- ENDURING APPEAL: Daddy Warbucks (David Barton) and Annie (Amanda Balon) chat.
I'm always skeptical of traveling shows, the same way I am of certain off-brand or generic foods. I was especially so in the case of the new “Annie,” since I had seen the original on Broadway as a child and was not just bitten, but attacked by the drama bug. It was the late '70s, and I decided then and there in that darkened theater that I too wanted to be a child star — or at least a scrappy orphan.
Though I'm loath to admit it, the production of “Annie” at Robinson far exceeded my expectations. The stellar show, much to the annoyance of co-workers and family members alike, left me spontaneously breaking into song in the days that followed.

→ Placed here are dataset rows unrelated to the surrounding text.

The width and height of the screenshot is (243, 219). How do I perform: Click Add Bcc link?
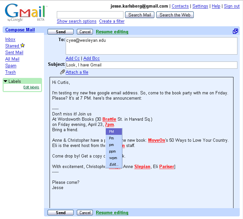92,58
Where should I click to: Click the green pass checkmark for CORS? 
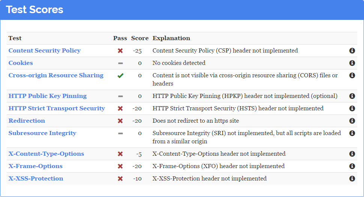[x=120, y=75]
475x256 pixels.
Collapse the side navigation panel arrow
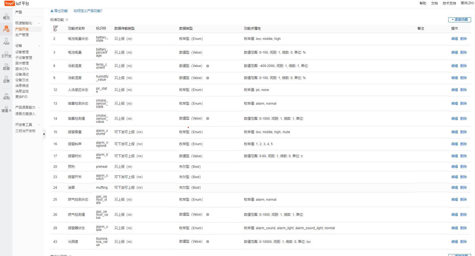(x=44, y=134)
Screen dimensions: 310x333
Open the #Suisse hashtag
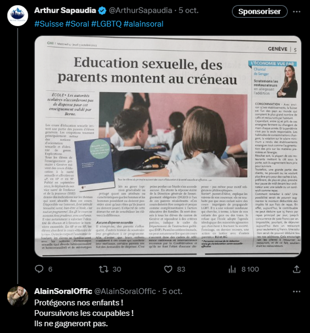tap(49, 24)
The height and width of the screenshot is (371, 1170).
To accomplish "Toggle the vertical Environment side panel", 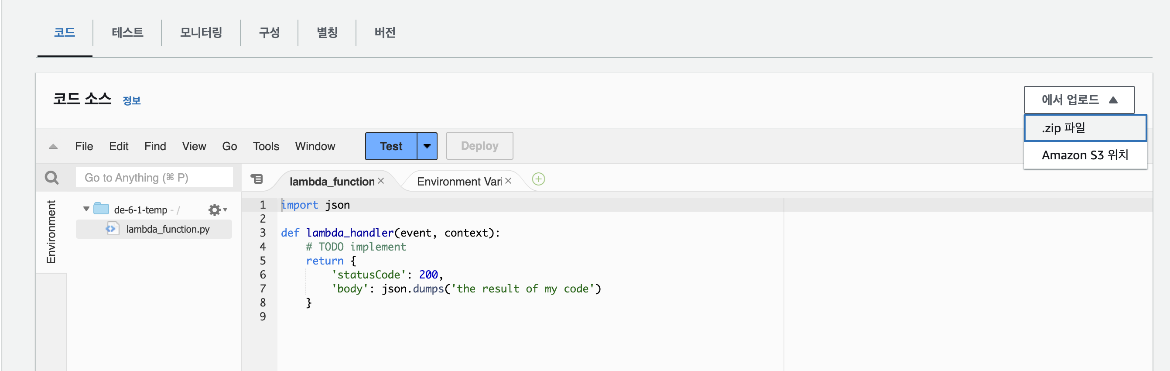I will click(51, 232).
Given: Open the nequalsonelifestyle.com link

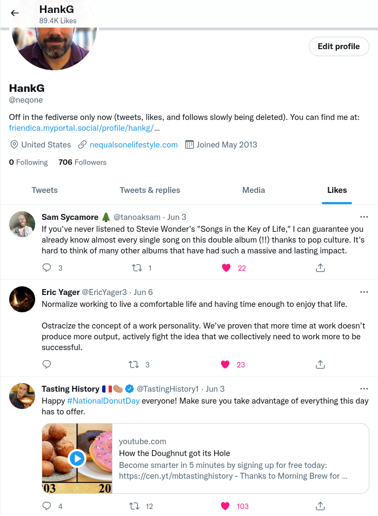Looking at the screenshot, I should (134, 145).
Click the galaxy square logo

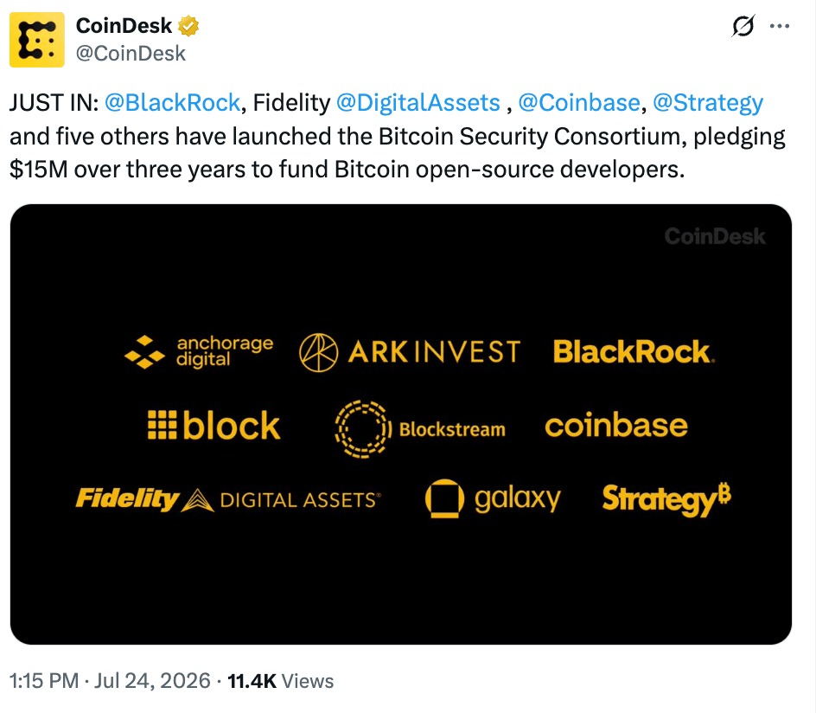444,498
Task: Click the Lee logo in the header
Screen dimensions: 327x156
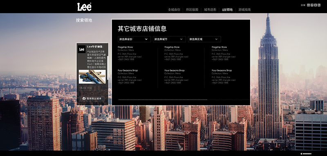Action: click(x=84, y=7)
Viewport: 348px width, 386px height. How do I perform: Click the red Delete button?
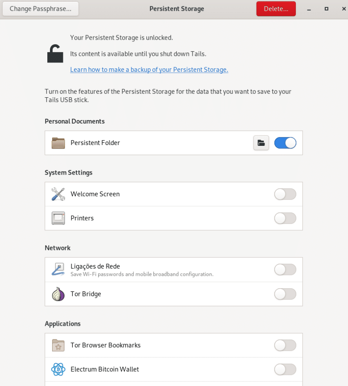tap(276, 9)
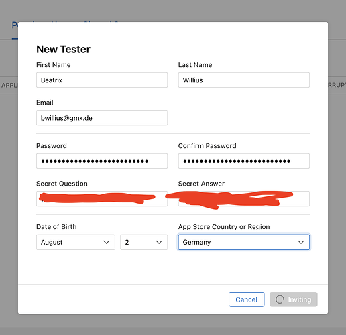Click the Cancel button

(247, 299)
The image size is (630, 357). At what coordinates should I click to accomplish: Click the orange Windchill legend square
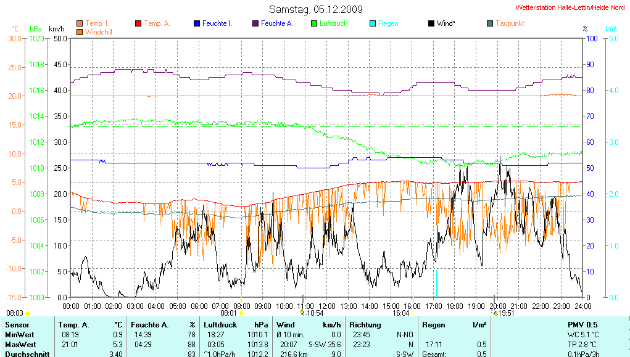(80, 31)
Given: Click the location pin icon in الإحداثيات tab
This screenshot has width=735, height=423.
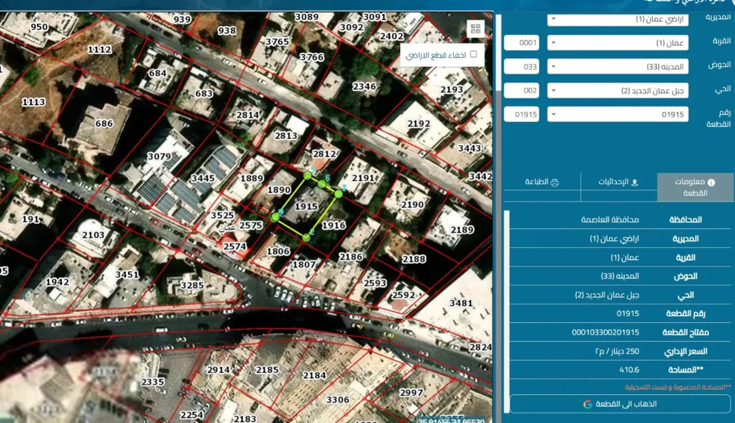Looking at the screenshot, I should click(x=635, y=182).
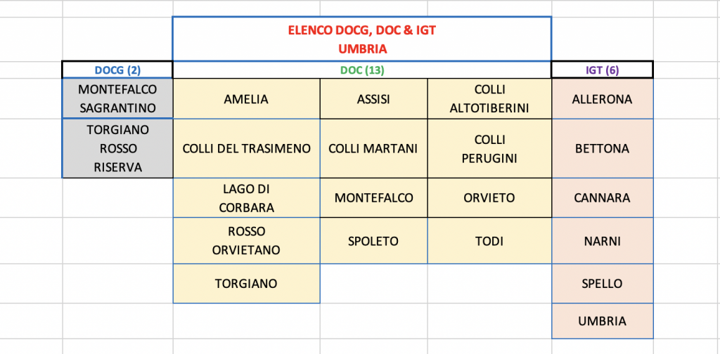
Task: Click the ROSSO ORVIETANO cell
Action: coord(247,241)
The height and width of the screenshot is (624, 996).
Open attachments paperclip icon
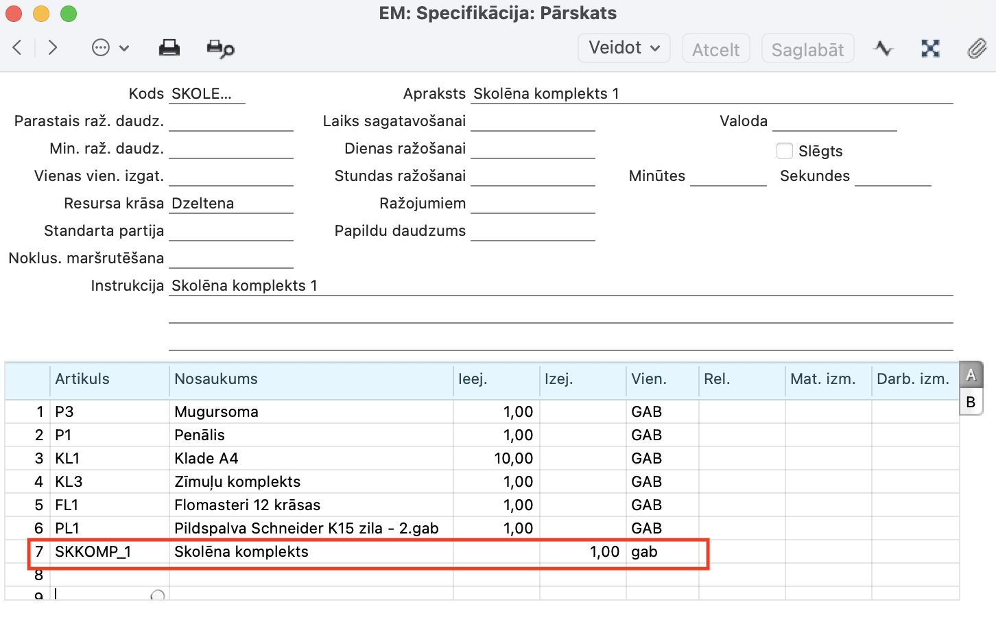977,48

All aspects of the production impressed me and my 6-year-old date — from the set design to the costumes and of course the caliber of the actors (both canine and human). I admit, I may not have been looking forward to taking in a show from Celebrity Attractions (which promises to bring you “Broadway and More!”) on a frigid February night, but I think I was one of the first to tear up at the opening strains of “Maybe.” That young voice, so full of longing — who could resist? Call me sentimental, but that plucky, determined orphan just gets me. An earnest pump of her arm and an upward tilt of her chin, and that's all it takes to win me over.
Mrs. Hannigan, the bawdy, boozy matron who rules over the orphanage with an iron fist (and jazz hands), also gave a standout performance. She was a joy to watch, and, as I commented on the ride home, “such a great dancer, and so comfortable in her own body”— to which my daughter later responded, “Sandy the dog was my favorite. He's just so comfortable in his own body.” How true.
When all is sung and done, you can “bet your bottom dollar” that this was a show worth seeing, and singing. Especially with a little girl in tow.